Some campaigners are hoping the incident may provide an opportunity for a government long cowed by Islamic radicals to finally to take stand against the country’s notorious blasphemy laws and their misuse.
Pakistan has long drawn criticism for laws that have landed thousands of people in prison, accused or convicted of insulting Mohammed or desecrating the Qur’an.
The twist in the case of Rimsha, a young girl with Down syndrome accused of burning pages of the Qur’an with other papers, appears to bear out what opponents have long been charging – that the laws are frequently abused and also offer a convenient way to settle scores, even those unrelated to religion.

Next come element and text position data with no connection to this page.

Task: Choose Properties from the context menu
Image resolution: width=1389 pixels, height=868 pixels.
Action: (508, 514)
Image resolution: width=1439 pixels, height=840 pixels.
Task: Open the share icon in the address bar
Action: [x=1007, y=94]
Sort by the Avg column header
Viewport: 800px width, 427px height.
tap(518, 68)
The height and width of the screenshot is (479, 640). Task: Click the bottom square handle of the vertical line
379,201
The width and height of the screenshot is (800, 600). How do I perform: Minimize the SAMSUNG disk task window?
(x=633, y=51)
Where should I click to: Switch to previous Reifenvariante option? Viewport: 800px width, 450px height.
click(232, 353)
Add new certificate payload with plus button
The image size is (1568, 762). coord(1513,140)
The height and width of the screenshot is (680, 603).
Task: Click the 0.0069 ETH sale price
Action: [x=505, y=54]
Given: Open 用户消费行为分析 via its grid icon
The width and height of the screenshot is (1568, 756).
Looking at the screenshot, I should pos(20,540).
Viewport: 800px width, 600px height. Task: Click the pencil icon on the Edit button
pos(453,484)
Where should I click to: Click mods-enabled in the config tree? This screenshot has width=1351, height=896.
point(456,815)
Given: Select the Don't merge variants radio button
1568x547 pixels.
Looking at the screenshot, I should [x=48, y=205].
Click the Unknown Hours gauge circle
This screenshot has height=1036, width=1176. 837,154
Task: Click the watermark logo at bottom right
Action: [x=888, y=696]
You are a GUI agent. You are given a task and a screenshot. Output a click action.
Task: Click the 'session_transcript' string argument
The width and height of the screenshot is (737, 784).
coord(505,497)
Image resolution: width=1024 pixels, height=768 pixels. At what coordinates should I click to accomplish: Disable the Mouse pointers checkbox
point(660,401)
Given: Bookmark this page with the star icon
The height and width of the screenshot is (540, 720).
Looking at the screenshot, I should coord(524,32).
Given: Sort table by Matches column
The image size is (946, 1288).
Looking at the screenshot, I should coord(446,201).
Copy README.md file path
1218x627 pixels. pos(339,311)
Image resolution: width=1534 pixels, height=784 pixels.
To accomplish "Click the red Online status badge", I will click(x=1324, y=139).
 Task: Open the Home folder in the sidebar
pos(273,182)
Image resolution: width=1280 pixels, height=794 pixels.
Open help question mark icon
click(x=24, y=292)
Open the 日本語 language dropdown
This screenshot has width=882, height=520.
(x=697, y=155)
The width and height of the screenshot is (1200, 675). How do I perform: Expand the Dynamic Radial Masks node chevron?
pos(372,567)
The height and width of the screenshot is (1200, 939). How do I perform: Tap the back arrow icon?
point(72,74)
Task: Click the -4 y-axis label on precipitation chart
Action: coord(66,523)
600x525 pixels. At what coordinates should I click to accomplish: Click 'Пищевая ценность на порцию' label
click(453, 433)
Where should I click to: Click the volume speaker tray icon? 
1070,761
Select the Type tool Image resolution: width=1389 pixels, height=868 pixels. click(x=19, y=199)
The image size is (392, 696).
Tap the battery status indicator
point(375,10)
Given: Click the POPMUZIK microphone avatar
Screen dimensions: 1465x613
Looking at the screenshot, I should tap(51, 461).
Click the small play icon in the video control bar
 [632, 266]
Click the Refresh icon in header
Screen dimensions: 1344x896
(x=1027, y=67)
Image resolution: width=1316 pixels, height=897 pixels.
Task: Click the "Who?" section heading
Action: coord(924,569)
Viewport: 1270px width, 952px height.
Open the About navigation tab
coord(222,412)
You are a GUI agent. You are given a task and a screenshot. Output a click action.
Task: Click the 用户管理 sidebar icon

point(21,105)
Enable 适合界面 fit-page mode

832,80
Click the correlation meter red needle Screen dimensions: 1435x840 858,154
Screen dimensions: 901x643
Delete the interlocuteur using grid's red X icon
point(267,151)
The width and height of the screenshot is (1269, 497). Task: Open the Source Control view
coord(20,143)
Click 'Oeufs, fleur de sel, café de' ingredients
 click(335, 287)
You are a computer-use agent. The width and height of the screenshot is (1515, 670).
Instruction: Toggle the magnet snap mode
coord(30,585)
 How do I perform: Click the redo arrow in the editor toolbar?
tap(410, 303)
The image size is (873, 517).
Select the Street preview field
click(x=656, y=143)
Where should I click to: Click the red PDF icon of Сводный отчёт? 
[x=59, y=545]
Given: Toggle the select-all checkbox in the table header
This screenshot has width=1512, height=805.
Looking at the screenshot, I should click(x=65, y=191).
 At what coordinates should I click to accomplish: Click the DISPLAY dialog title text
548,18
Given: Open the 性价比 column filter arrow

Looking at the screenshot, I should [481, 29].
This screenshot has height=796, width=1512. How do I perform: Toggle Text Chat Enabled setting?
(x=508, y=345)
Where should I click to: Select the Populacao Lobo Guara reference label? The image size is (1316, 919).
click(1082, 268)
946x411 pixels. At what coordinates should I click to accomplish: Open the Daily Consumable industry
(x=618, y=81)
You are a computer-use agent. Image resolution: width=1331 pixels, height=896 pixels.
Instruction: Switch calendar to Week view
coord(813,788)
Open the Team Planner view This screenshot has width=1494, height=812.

Muslim clerics in Meherabadi, a slum on the outskirts of Islamabad where Rimsha lived, called over mosque loudspeakers last month for the girl to be burned alive, according to the Pakistan Christian Congress (PCC), after accusing her of burning pages of the Qur’an along with other garbage.
Police arrested and charged her, and when they refused to hand her over to fired-up Muslims a mob began to attack Christian homes in Meherabadi, prompting hundreds to flee.
The case appeared to be yet another in a long series of incidents that end either in accused “blasphemers” sentenced to lengthy prison terms or come to harm – even death – at the hands of vigilantes bent on punishing them outside the law, often while awaiting trial.
However, on Saturday police arrested an imam, Khalid Chishti, after witnesses came forward alleging that he had added two or three pages from a Qur’an to a shopping bag containing burned papers – supposedly the evidence of Rimsha’s offense.
One of the witnesses, an assistant to Chishti, told Pakistani television he had informed the police that the imam had tempered with the evidence in a bid to bolster the case against the girl. Mohammad Zubair said Chishti had told him that would help to ensure that the case would lead to Christians’ departure from the area.
Chishti appeared briefly in court and has been remanded in custody for two weeks.
PCC president Nazir Bhatti praised Zubair for his “very daring step.” He urged the government to amend the blasphemy laws, saying they were “being widely misused to settle personal scores in Pakistan against Christians and Ahamadiyya communities.”
Meanwhile a senior Muslim cleric, Mohammad Mehmood Ashrafi, has come out publicly in support of Rimsha, pledging to make sure the girl will be protected after her release from custody, whenever that occurs. At a press conference in Islamabad, Ashrafi also called for a government investigation into the girl’s arrest.
Offering public support for a blasphemy victim has proven highly risky in the past: Last year two senior politicians were assassinated after advocating on behalf of Asia Bibi, the first Pakistani Christian woman to be sentenced to death on blasphemy charges.
Those two men, however were a liberal Muslim governor and a Christian federal cabinet minister. Ashrafi, by contrast, is the chairman of the All Pakistan Ulema Council, a respected religious body. Also, Ashrafi has stopped short of criticizing the blasphemy law itself, maintaining that the problem lies in its implementation.
Rimsha herself remains behind bars. A bail hearing has been scheduled for Friday.
An organization that opposes the blasphemy law and provides legal assistance to Pakistani Christians, the Center for Legal Aid, Assistance and Settlement (CLAAS), urged the government to review not just the Rimsha case but the law itself.
“Blasphemy accusations are extremely serious in Pakistan and the lives of those accused are often at huge risk from radical Islamists, even if they are found to be innocent by the police or courts,” said CLAAS coordinator Nasir Saeed.
“Pakistani President Asif Ali Zardari has ordered an investigation into Rimsha’s arrest but that is not enough. He must order an urgent review into the misuse of the blasphemy laws so that there will be no more innocent victims like Rimsha. If it is found to be true that Chishti planted evidence against her, then he must be held to account for his actions.”
Saeed also urged Christians to pray for Rimsha’s safety.
In January 2011 Salman Taseer, the governor of Pakistan’s most populous province, Punjab, was shot dead by a member of his bodyguard, who said he had killed the governor because of his support for Asia Bibi and opposition to the blasphemy laws.
Two months later minorities affairs minister Shahbaz Bhatti was gunned down in Islamabad by unknown assailants, who left pamphlets accusing him of blasphemy because of his opposition to the laws.
After the deaths, tentative steps taken by members of the ruling Pakistan People’s Party towards amending the blasphemy laws ended, and then Prime Minister Yousuf Raza Gilani assured Islamic leaders that the government would not amend the laws.
Pakistan is currently running for a new term on the United Nations’ Human Rights Council, and critics hope to highlight the blasphemy law among other rights violations in the run-up to the election in the fall.
The Obama administration has strongly criticized the laws but, like its predecessor, has repeatedly overruled recommendations by the U.S. Commission on International Religious Freedom, an independent statutory body, to designate Pakistan as an egregious religious freedom violator.